Yapılacak görev A =>
Diyarbakır'daki gazetecilerle ilgili metne göre (i), (ii) ve (iii) ifadelerinin doğru olup olmadığını belirle. Her biri için evet ya da hayır de ve kararı veren sözleri metinden tırnak içinde aktar.
(i) Tutuklanan gazeteci sayısı 16'dır.
(ii) Gazeteciler emniyette tuttukları sekiz gün boyunca sorgulandı.
(iii) Savcılıkta gazetecilere yalnızca gazetecilik faaliyetleri soruldu.

Metin parçası =>
╔══
Diyarbakır’da evleri ve çalıştıkları basın yayın kuruluşlarına düzenlenen baskınlarda gözaltına alındıktan sonra tutuklanan 16 gazetecinin durumuna tepkiler sürüyor.
Medya Ombudsmanı Faruk Bildirici de konuyla ilgili Gazete Duvar’da “Gazeteci yargılayan medya” başlıklı bir makale yazdı. Bildirici yazısında, görmezden gelinse de bu ülkede artık bir “Kürt medyası”nın var olduğunu dikkat çekti ve “Onlara sahip çıkmak için aynı çizgide olmamız gerekmiyor” dedi.
'DİYARBAKIR'DAKİ GAZETECİLERİN YAZDIKLARI GİZLİ SAKLI DEĞİLDİ'
Bildirici’nin makalesinin gazetecilerle ilgili kısmı şöyle:
"Habercilik şeffaf bir faaliyet. Haberler, yazılar, programlar her an milyonlarca insanın gözünün önüne seriliyor. Yasaya aykırı ya da yanlış bir bilgi, yorum varsa anında itiraz etmek ya da yasal işlem yapmak mümkün. Diyarbakır’daki 20 gazetecinin yazdıkları da gizli saklı değildi. Yıllardır yayımlanıyordu ürettikleri içerikler.
'HAPSEDİLEN GAZETECİLER HEP 'TERÖRİST' ONLARA GÖRE'
Erenler aniden karar verdi ve 20 gazeteci apar topar gözaltına alınıp sekiz gün tek soru sorulmadan emniyette tutuldu; savcılıkta da sadece gazetecilik faaliyetleri soruldu. Sonra da bu gazetecilerden 16’sı ‘gizli tanık’ların eski ifadelerine dayanarak tutuklandı. Yöneltilen iddia da bu iktidar döneminin alışıldık ‘terör örgütüne destek’ suçlaması. Eleştirel gazeteciliği suç olarak gördüklerini yine açıkça söylemediler. Zaten hapsedilen gazeteciler hep ‘terörist’ onlara göre!
╚══
İşlenecek satırlar =>
╔══
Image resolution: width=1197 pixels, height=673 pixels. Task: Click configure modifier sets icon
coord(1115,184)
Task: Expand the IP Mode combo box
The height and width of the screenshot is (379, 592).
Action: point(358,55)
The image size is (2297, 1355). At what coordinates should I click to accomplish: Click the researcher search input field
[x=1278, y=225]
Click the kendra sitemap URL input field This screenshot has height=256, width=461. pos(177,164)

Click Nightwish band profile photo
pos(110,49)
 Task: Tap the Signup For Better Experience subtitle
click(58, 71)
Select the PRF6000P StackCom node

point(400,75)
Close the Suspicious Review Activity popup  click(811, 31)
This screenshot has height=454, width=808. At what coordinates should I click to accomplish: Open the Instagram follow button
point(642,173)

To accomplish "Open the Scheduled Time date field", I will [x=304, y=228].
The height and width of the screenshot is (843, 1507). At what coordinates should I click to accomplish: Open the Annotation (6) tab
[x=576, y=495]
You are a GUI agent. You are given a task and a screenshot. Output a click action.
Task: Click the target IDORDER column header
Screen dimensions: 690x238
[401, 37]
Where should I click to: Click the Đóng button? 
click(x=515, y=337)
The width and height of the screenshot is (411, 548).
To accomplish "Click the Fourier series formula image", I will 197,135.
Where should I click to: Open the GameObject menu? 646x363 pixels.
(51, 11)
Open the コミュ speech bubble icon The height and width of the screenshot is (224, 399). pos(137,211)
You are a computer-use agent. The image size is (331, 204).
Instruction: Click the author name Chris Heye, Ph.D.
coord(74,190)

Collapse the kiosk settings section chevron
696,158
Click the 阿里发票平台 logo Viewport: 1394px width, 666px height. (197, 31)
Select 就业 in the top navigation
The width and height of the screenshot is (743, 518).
╚══
Yapılacak görev B =>
Yukarıdaki satırlardan "coordinates" dizesini içerenlerin hepsini hiç değiştirmeden göster.

Eksiksiz yanıt A =>
(i) Evet: "tutuklanan 16 gazetecinin"
(ii) Hayır: "sekiz gün tek soru sorulmadan emniyette tutuldu"
(iii) Evet: "savcılıkta da sadece gazetecilik faaliyetleri soruldu"

Eksiksiz yanıt B =>
The image size is (2297, 1355). At what coordinates should I click to accomplish: Click the researcher search input field
This screenshot has height=454, width=808. At what coordinates should I click to accomplish: Open the Instagram follow button
The height and width of the screenshot is (843, 1507). At what coordinates should I click to accomplish: Open the Annotation (6) tab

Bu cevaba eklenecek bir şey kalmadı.